Terre noble mentionnée dès le XIIe siècle, La Moussière connut probablement plusieurs constructions successives, mas seigneuriaux, manoirs, avant le dernier château dont les ultimes vestiges furent démolis en 1971, ainsi que sa chapelle. Ses propriétaires furent nombreux et de condition fort diverse. De la petite noblesse terrienne authentique des origines en passant par une « simili-noblesse », on voit le statut de ceux-ci évoluer vers une classe de financiers et d’hommes d’affaires, de la fin du XVIe à la fin du XVIIe siècle. Durant cette période, en effet, la petite noblesse campagnarde va se laisser gagner par l’attrait de la vie urbaine, s’éloignant des terres de ses ancêtres pour aller résider en ville où les soucis d’une carrière la retiendront de plus en plus longtemps. La Moussière passa alors à la noblesse de robe du Mâconnais avant d’échoir, sous le Premier Empire, à une bourgeoisie venue parfois de très loin, tels les Nagel venus de Belgique. Ses derniers propriétaires achevèrent de ruiner le bâti et de dépecer le domaine.

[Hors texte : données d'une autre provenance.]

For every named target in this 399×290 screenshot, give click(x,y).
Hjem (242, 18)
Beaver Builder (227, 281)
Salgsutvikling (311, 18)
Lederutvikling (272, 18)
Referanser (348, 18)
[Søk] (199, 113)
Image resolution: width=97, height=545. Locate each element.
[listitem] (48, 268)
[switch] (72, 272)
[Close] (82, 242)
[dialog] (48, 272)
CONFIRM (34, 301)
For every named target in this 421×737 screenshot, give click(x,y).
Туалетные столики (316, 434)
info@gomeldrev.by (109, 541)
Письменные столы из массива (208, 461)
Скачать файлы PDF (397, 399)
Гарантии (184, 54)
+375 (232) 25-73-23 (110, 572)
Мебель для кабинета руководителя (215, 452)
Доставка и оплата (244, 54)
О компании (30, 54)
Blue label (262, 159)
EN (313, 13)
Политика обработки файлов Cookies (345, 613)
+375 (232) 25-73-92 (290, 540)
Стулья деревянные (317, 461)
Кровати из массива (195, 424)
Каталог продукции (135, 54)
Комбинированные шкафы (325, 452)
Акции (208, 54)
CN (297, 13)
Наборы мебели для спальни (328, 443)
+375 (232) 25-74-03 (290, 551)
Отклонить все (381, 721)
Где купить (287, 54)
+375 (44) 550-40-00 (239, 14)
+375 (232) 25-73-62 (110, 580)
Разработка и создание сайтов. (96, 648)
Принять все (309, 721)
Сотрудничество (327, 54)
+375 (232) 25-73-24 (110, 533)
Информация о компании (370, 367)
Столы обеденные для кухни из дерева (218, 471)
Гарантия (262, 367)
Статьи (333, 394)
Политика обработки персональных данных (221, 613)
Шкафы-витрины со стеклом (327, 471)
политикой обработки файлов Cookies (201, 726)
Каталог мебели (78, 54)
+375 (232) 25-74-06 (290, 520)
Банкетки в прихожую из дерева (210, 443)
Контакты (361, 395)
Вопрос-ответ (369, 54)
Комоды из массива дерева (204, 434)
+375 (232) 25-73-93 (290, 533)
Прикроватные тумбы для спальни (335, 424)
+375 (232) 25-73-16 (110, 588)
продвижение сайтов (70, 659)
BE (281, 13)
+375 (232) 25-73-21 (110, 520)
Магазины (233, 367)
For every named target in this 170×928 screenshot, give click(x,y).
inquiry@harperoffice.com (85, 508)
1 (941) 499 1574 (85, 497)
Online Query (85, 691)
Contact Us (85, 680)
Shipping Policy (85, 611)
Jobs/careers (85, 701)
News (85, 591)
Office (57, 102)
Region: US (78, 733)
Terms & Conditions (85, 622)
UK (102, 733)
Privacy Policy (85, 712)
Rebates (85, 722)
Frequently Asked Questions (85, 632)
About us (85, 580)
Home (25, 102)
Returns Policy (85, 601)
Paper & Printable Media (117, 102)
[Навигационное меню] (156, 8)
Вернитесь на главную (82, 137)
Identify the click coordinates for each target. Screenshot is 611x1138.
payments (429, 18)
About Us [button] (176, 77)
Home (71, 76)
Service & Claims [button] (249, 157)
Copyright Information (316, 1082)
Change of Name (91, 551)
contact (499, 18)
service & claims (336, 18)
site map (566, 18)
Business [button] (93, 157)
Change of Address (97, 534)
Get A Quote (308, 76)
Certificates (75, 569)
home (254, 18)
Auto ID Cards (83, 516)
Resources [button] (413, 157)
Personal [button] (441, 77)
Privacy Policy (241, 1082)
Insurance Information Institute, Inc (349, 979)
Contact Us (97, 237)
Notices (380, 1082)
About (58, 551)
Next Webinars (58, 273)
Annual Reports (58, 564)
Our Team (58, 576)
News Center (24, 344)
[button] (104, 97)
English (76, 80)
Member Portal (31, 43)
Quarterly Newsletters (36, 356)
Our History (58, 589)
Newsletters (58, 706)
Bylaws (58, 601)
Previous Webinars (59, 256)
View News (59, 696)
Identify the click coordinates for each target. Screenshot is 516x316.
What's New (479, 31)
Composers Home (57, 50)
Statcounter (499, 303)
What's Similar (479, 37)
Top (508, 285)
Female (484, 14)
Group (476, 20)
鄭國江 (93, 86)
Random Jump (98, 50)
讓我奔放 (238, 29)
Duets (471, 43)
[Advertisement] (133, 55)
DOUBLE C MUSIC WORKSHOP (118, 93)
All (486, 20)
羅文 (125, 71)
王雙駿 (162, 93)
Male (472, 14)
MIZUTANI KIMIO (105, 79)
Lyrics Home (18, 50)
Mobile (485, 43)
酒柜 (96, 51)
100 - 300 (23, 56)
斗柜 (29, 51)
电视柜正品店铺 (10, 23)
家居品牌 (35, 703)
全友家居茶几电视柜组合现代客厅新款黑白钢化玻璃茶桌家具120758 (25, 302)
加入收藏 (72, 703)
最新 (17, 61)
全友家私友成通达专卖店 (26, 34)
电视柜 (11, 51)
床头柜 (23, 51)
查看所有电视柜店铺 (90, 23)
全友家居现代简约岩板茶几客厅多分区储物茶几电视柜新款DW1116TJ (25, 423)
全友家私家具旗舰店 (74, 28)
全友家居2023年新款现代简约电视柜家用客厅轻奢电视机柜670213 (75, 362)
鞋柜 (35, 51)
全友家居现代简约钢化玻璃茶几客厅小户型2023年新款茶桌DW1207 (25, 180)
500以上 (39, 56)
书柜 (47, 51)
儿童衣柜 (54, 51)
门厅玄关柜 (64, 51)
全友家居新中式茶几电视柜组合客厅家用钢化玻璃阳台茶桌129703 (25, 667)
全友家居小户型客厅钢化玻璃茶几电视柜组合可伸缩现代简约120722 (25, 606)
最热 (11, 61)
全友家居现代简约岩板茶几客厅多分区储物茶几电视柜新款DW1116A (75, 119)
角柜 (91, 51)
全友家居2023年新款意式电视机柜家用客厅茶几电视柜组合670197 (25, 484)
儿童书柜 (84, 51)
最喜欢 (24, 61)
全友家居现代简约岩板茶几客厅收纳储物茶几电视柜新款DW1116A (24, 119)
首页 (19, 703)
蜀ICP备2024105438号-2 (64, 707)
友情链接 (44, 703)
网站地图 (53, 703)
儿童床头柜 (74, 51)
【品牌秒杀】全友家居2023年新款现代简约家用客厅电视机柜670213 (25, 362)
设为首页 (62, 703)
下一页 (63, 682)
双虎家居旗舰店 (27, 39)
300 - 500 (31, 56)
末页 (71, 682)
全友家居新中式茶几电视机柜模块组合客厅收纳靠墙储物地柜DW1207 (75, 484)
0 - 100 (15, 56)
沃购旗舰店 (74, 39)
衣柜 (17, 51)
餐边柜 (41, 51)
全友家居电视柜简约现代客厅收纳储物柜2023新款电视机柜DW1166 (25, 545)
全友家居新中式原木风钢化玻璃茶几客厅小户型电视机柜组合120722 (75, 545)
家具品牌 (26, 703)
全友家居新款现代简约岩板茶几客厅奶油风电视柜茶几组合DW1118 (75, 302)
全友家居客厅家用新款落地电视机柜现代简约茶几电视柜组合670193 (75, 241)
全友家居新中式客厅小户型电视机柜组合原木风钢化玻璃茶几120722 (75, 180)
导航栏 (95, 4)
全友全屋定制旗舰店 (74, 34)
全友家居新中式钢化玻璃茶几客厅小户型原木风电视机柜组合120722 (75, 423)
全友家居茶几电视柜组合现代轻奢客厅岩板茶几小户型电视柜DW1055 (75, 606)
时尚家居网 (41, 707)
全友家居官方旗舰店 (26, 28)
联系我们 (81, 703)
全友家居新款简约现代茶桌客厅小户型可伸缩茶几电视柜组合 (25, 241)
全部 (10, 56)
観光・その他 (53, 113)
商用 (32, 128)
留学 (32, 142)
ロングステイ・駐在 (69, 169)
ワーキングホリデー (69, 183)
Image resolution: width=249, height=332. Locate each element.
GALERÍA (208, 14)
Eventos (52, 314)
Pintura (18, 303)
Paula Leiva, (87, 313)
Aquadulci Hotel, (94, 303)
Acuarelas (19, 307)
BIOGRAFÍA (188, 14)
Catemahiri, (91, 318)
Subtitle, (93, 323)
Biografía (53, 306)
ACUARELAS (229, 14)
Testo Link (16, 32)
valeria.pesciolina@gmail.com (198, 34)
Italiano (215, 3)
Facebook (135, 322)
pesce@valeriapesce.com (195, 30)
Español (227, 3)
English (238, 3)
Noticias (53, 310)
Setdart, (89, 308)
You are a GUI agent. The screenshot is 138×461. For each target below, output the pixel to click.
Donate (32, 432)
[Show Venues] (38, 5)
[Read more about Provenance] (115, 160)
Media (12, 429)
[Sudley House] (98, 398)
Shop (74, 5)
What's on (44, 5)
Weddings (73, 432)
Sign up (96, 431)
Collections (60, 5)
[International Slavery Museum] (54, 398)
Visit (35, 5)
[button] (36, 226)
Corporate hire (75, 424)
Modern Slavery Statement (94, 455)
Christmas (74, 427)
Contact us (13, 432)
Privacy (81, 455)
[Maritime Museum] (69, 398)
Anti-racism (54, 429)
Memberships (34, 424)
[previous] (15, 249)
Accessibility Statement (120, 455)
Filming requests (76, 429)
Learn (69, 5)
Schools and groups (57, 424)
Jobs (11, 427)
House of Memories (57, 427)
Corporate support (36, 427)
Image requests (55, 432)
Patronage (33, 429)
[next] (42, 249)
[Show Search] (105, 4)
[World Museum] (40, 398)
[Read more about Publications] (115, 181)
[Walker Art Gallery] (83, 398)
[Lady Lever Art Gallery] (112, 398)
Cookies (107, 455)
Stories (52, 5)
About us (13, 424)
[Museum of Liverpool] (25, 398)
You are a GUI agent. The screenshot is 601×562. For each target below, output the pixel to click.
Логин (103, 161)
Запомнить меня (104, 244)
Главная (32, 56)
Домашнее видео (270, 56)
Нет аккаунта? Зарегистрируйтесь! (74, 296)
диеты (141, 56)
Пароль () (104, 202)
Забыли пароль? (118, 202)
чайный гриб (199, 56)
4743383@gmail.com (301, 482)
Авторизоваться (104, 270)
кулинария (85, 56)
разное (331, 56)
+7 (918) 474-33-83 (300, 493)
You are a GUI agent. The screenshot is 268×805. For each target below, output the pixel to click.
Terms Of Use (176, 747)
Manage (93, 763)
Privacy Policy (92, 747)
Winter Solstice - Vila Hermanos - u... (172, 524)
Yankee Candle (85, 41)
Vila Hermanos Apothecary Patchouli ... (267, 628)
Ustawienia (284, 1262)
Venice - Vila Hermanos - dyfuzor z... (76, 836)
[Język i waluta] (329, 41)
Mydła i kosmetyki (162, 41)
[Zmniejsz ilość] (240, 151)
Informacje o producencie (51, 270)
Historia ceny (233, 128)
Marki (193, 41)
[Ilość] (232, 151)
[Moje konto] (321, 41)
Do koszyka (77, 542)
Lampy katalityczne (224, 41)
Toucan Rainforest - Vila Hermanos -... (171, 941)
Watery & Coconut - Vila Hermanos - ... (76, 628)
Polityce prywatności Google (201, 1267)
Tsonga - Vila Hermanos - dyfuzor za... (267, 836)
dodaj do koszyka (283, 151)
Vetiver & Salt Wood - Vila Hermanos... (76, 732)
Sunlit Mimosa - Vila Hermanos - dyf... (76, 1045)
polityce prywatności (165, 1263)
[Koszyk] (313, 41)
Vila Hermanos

La façade présentait une ordonnance architecturale du XVIIIe siècle, composée d’un corps de logis central à deux rangées de fenêtres, flanqué de part et d’autre de deux éléments plus hauts d'un étage. Tous les toits étaient à quatre pans, un clocheton s’élevant au-dessus du toit central.
Le chemin d’accès venant de la route conduisait à une monumentale grille de fer forgé en forme de chapeau de gendarme, au centre de laquelle s’ouvrait un lourd portail à deux battants. Véritable chef d’ oeuvre de ferronnerie, cette grille, rachetée par le musée de Brou, est aujourd’hui installée au parc de la Visitation, à Bourg.
Passé le portail, on avait le château à main droite, les bâtiments de ferme se répartissant sur la gauche.
Le château comptait 32 pièces. Une vaste cave voûtée s’étendait au-dessous du nord au sud.
A quelques dizaines de mètres, une petite chapelle (8 m X 5 m), achevée au début du XVIIIe siècle, abritait un tableau de Blanchet représentant la Vierge, l’Enfant Jésus et Saint Jean-Baptiste. Il s’y trouvait encore en 1789.
Château et chapelle ont entièrement disparu en 1971. Seuls subsistent quelques bâtiments de ferme, le pigeonnier et la grille d’entrée visible au parc de la Visitation à Bourg-en-Bresse.